Okay, I've got some better numbers (and a better method of building the category intersections table from an existing database).
I build a table with 2.6 million records, all the pages from the snapshot I had. It's 90% populated with categories (this will make more sense in a minute) and I'm still getting good results from intersections queries. For instance:
Showing rows 0 - 1 (2 total, Query took 0.3459 sec) SQL query: SELECT * FROM `pageindex` WHERE MATCH (catlist ) AGAINST ( '+Living_People +People_from_Maine +1956_births' IN BOOLEAN MODE ) LIMIT 0 , 30
(which has two results, btw, Cynthia McFadden and David Kelley).
This takes consistently a third of a second. Not bad.
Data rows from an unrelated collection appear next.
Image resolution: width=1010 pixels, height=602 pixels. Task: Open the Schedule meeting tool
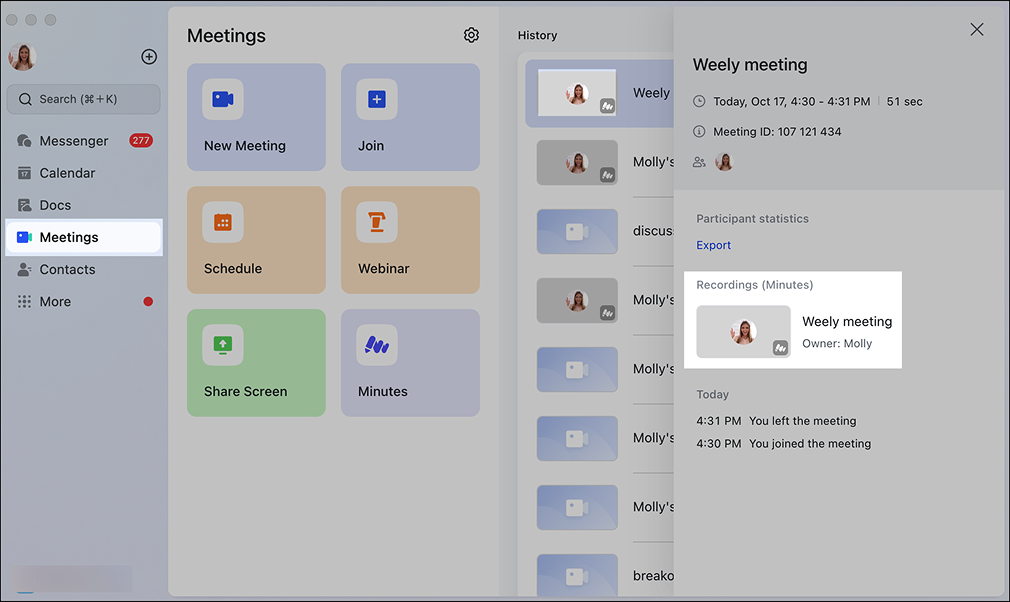point(256,240)
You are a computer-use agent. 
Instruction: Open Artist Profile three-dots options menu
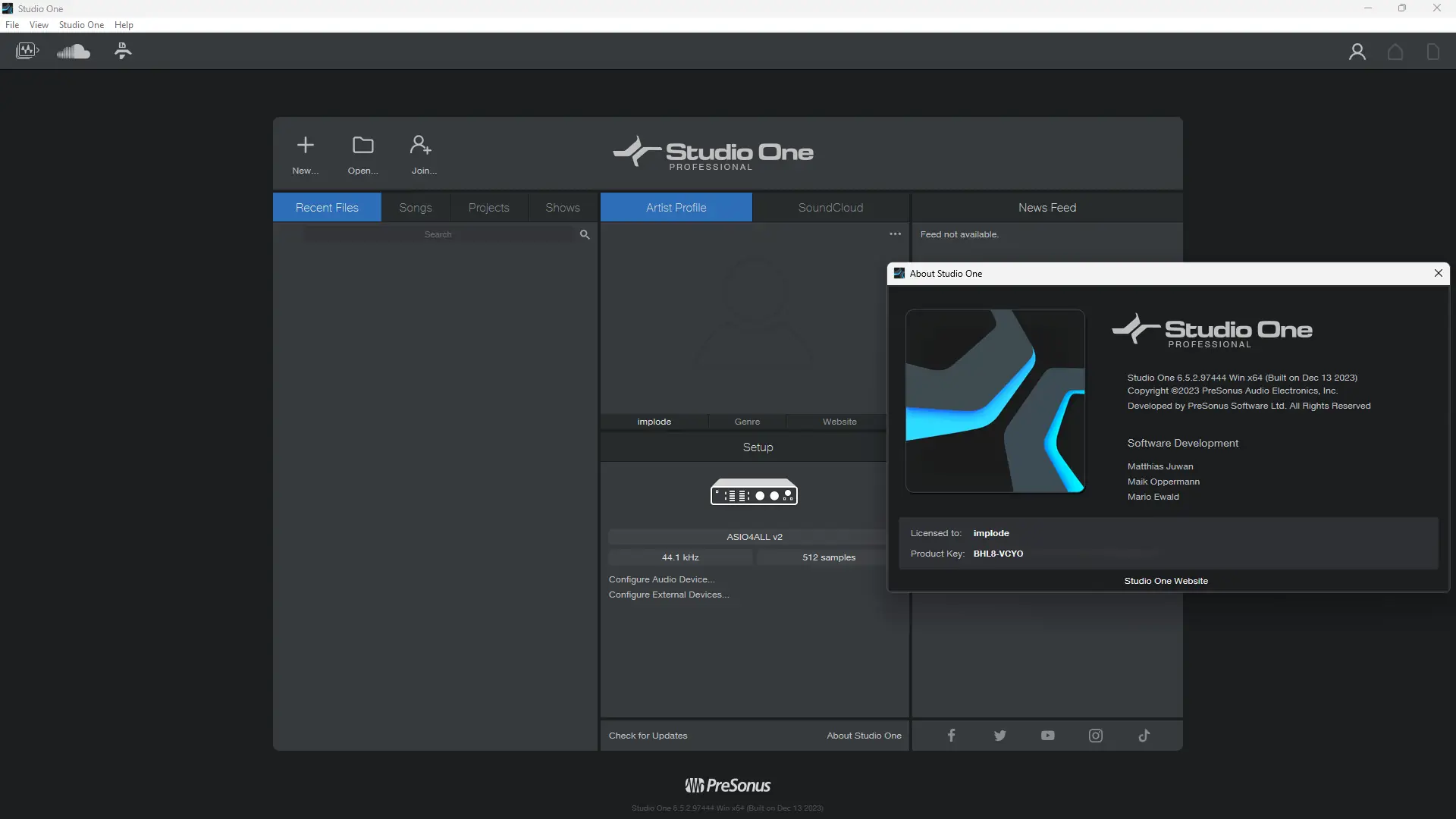tap(895, 234)
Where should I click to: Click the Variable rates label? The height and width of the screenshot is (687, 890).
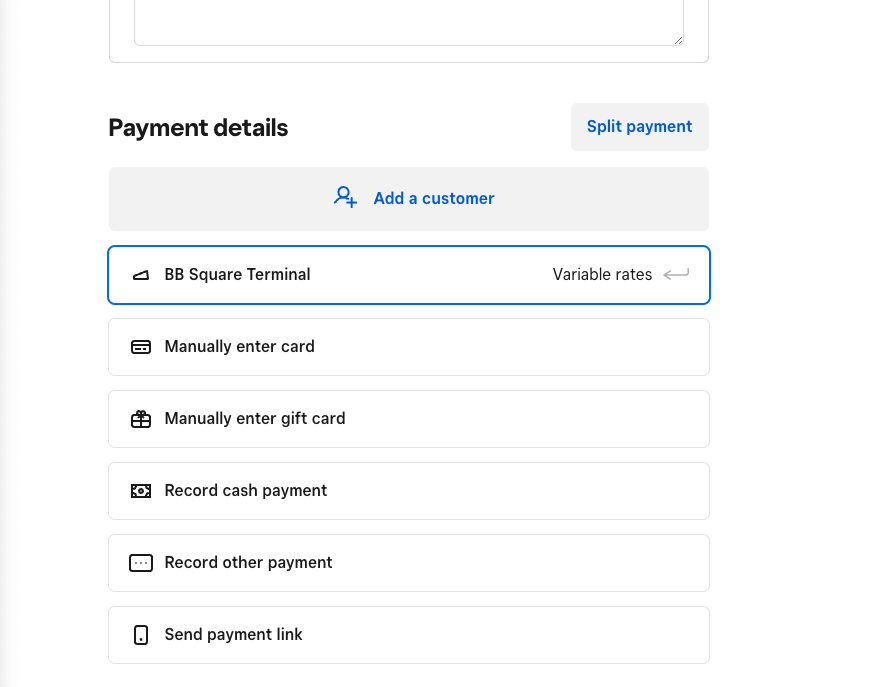pos(602,274)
And that's for 2.6million rows. I think we should restrict it to just current articles in the main namespace, but that's my opinion.
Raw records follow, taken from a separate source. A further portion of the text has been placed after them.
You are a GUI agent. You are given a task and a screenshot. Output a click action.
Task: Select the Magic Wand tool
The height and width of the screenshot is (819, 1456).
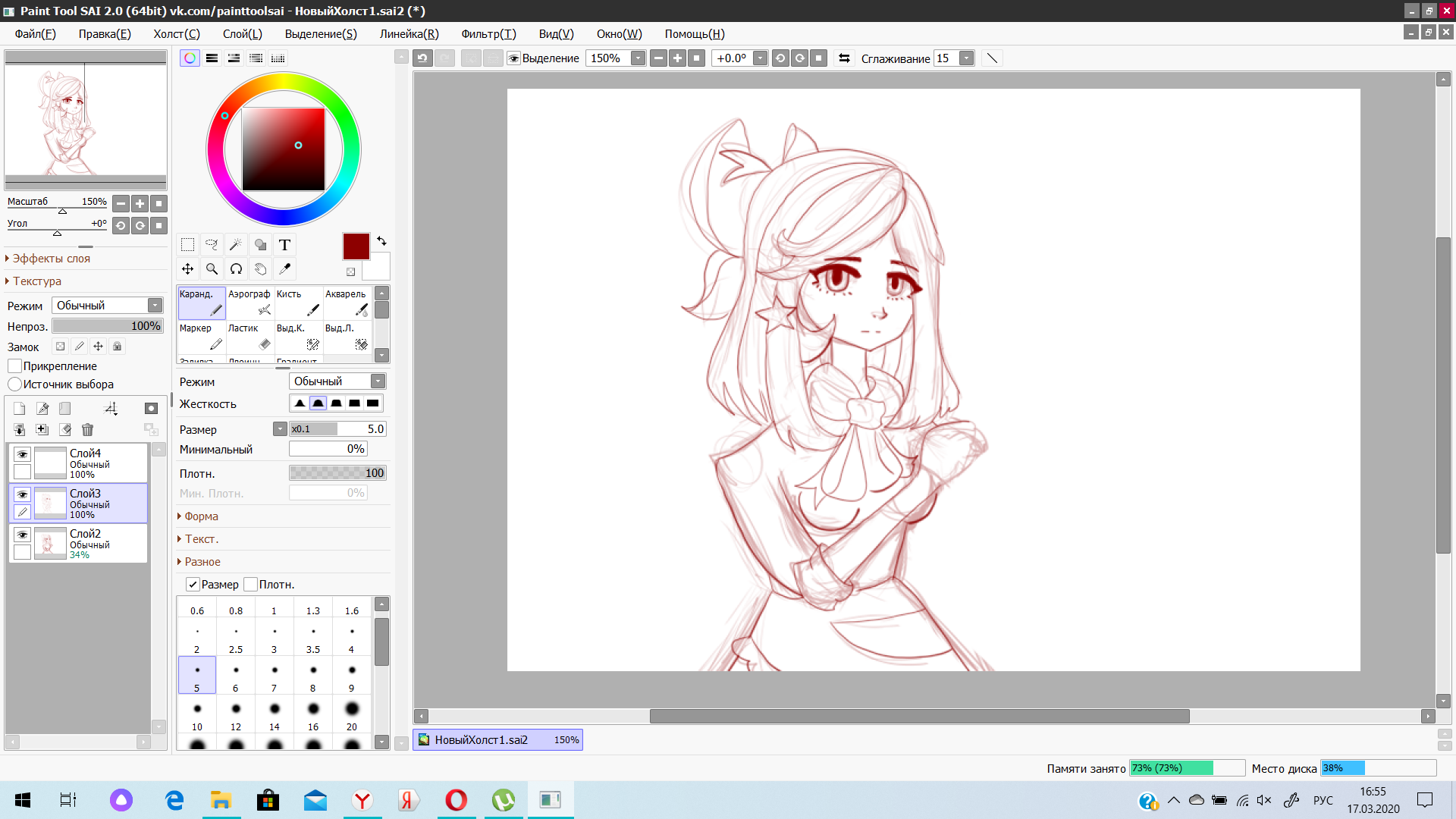[x=236, y=244]
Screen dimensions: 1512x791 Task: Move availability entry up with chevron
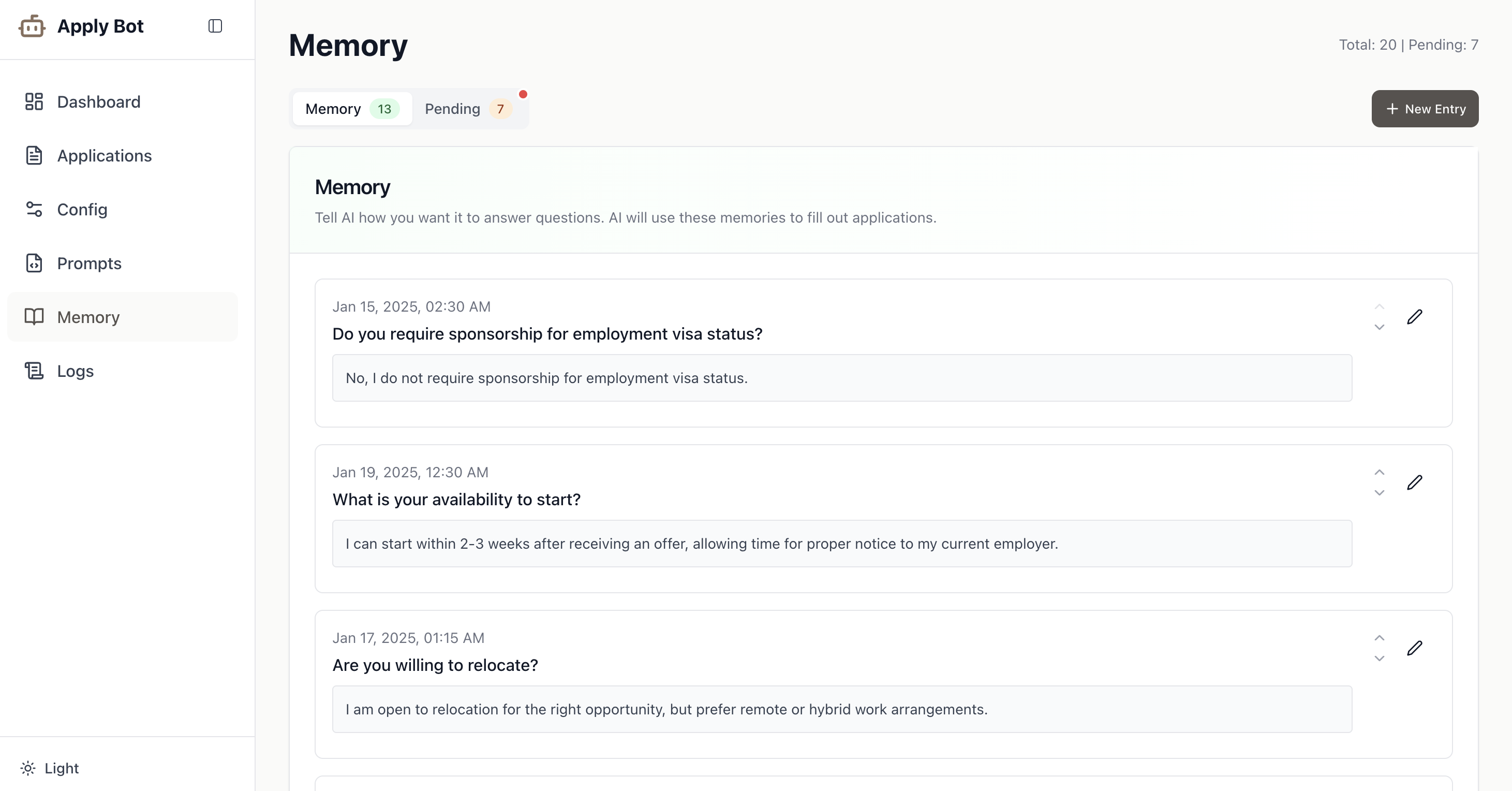tap(1380, 473)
I figured out a better way to populate the table, too:
UPDATE pageindex,categorylinks SET pageindex.catlist=CONCAT_WS(' ', pageindex.catlist,categorylinks.cl_to) WHERE ( pageindex.pageid=categorylinks.cl_from AND INSTR(pageindex.catlist, categorylinks.cl_to) =0)
You have to run this query for a number of times equal to the greatest number of distinct categories a page has. Most pages have less than 7, but a few apparently have outrageous numbers. After doing a lot of searching around for a solution to concatenating multiple rows into one value, I think this is pretty good.
Aerik